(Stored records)
---*---
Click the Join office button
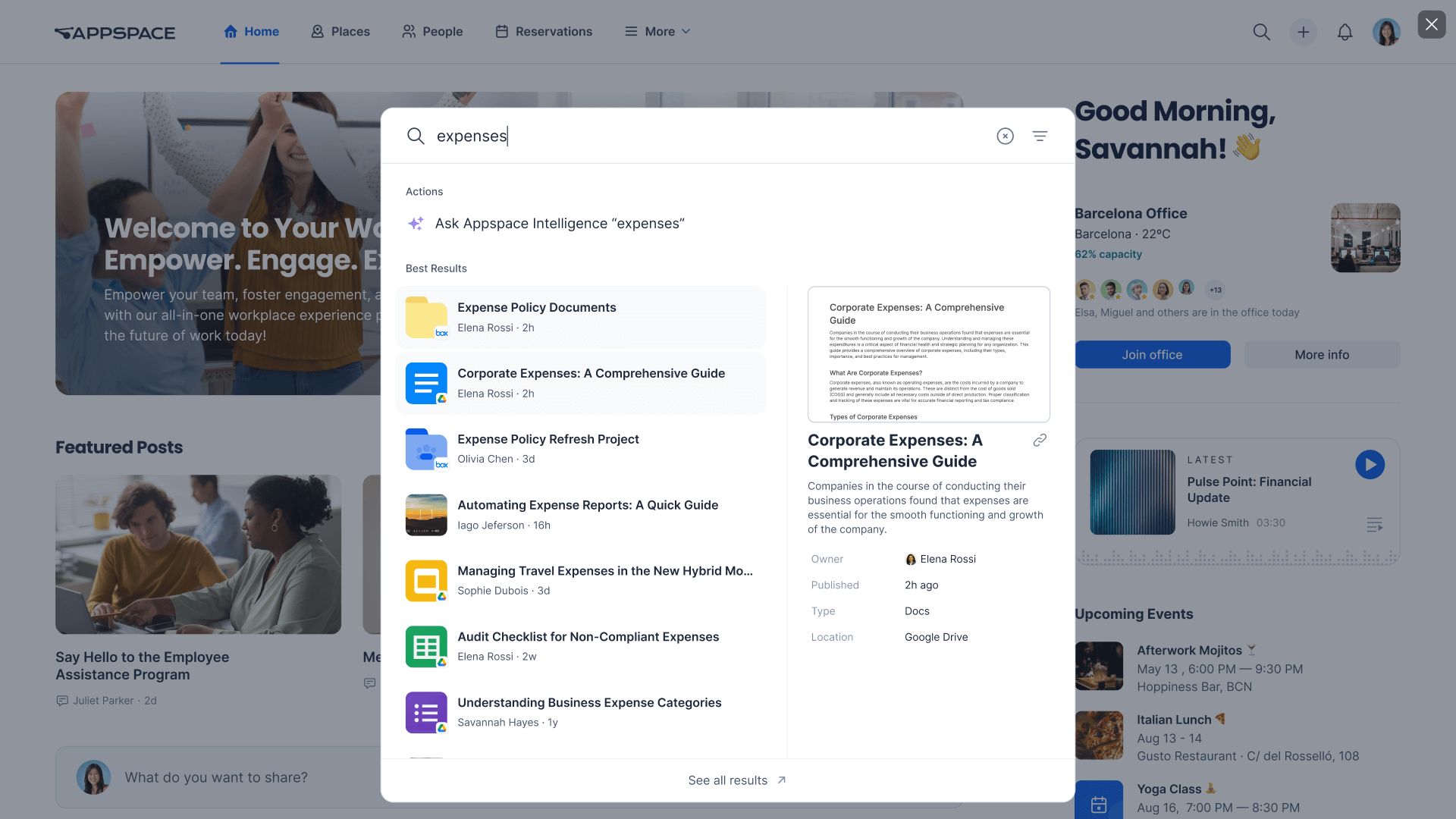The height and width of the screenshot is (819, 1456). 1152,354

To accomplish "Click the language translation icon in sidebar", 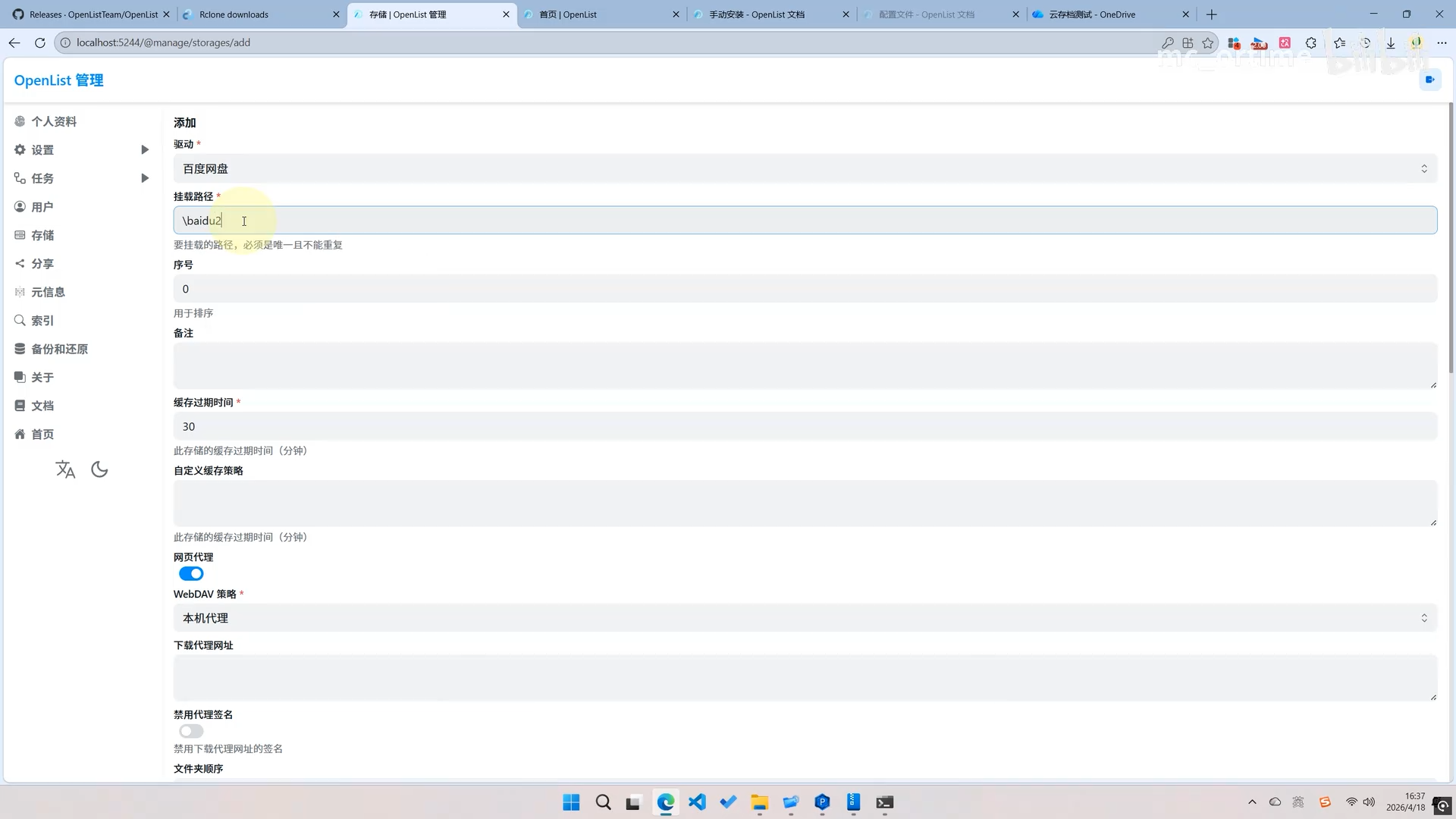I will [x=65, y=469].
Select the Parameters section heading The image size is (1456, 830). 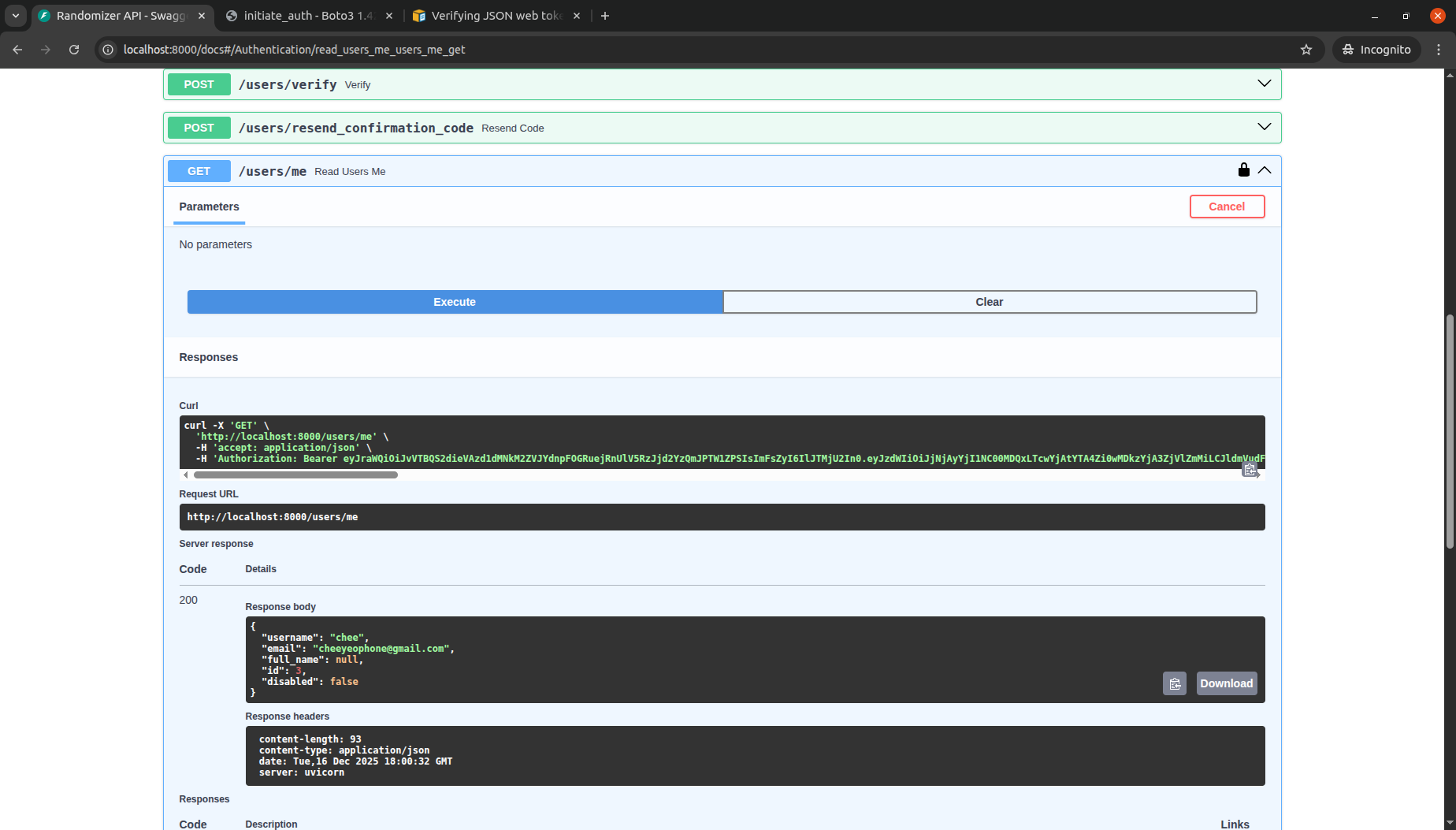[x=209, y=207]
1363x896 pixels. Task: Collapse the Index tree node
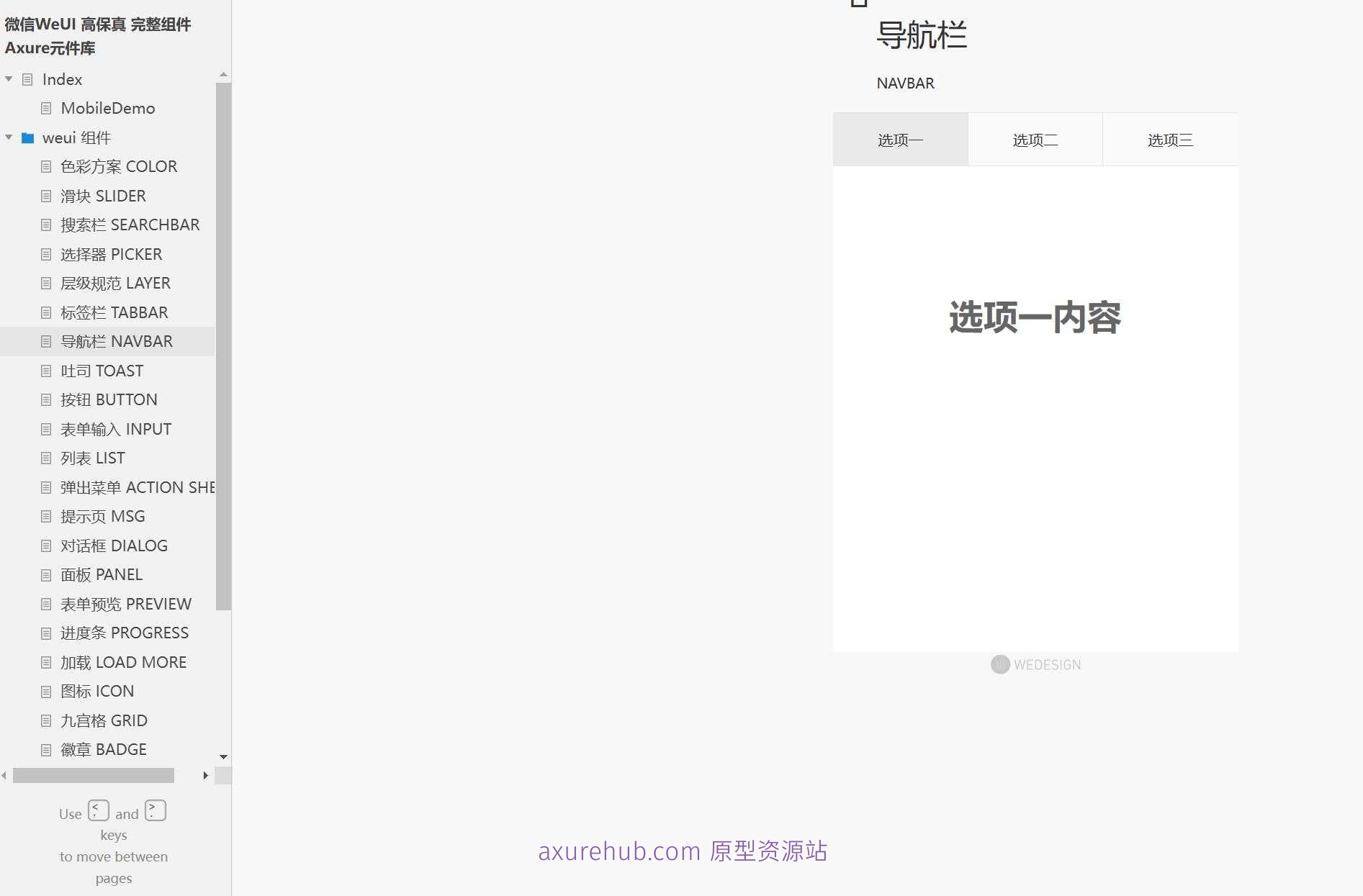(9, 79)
---*---
Write the lines from the one with "1363x896 pixels. Task: Collapse" through the last line of the entries out again exactly, both ends included, and skip the pictures.

1363x896 pixels. Task: Collapse the Index tree node
(9, 79)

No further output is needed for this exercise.